Stored data:

□ □ □

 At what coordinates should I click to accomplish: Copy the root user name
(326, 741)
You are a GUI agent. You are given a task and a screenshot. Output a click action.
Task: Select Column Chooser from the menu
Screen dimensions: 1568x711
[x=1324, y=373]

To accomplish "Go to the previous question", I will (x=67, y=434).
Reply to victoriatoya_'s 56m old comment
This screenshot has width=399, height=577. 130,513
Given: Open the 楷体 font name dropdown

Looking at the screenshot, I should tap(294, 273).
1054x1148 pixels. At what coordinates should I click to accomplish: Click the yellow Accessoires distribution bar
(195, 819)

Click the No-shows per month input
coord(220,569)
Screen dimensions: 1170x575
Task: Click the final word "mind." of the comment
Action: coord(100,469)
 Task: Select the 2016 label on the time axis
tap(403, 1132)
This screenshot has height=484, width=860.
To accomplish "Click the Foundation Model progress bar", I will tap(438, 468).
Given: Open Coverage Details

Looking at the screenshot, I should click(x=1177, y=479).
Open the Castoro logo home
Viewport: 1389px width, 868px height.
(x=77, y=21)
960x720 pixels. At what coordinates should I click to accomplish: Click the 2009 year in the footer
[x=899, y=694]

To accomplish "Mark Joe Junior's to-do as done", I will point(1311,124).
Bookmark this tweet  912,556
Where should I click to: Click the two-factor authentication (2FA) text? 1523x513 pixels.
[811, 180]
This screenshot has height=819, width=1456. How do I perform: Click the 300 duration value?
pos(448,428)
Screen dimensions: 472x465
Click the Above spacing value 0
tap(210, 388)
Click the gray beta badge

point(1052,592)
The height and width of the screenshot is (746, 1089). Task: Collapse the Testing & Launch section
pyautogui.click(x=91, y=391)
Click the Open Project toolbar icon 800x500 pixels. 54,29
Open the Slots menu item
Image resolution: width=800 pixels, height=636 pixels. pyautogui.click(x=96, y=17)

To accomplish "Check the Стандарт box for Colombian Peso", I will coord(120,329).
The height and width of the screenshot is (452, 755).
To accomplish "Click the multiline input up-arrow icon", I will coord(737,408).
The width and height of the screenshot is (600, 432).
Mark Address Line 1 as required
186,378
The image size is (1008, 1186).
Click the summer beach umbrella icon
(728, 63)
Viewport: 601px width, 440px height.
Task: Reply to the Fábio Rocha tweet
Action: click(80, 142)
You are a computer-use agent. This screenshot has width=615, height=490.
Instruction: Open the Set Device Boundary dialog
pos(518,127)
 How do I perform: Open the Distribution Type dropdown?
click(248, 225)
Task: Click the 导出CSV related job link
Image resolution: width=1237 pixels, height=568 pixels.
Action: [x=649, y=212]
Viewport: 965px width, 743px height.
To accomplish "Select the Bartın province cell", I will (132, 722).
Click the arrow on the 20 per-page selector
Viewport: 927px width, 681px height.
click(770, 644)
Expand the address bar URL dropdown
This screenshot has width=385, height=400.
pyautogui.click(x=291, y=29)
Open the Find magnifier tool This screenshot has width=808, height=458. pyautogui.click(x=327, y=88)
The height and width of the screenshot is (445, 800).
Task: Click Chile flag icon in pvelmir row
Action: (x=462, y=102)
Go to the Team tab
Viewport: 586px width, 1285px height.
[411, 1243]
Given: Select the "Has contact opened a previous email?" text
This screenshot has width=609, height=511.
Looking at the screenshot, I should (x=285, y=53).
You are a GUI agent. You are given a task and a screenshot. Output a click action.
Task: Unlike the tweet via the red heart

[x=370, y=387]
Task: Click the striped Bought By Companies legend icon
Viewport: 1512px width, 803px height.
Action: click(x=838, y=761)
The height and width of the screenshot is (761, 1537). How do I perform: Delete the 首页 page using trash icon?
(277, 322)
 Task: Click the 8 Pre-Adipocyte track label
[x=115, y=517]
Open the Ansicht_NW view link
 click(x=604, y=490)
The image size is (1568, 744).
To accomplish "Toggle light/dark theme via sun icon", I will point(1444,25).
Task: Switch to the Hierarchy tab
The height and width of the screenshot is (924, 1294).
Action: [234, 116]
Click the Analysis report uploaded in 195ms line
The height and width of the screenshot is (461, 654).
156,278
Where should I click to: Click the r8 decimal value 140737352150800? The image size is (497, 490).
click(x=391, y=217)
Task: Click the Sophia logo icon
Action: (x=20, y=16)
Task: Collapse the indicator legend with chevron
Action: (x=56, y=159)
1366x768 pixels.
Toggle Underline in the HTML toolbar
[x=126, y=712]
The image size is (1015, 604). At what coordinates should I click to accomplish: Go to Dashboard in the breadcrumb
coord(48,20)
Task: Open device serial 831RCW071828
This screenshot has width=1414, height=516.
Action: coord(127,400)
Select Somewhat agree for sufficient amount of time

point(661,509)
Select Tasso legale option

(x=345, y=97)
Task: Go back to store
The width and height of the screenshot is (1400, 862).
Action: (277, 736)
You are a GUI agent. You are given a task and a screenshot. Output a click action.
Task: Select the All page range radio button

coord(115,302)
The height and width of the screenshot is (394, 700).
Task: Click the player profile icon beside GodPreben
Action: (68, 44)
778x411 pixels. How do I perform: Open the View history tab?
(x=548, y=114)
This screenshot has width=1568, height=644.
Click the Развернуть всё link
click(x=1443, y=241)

□ □ □

REQUIRED ACTION: Only the lines from the one bearing "Task: Select the All page range radio button" through the end of the entries above belong in the answer, each one exactly as given.

THE ANSWER:
Task: Select the All page range radio button

coord(115,302)
The height and width of the screenshot is (394, 700).
Task: Click the player profile icon beside GodPreben
Action: (68, 44)
778x411 pixels. How do I perform: Open the View history tab?
(x=548, y=114)
This screenshot has width=1568, height=644.
Click the Развернуть всё link
click(x=1443, y=241)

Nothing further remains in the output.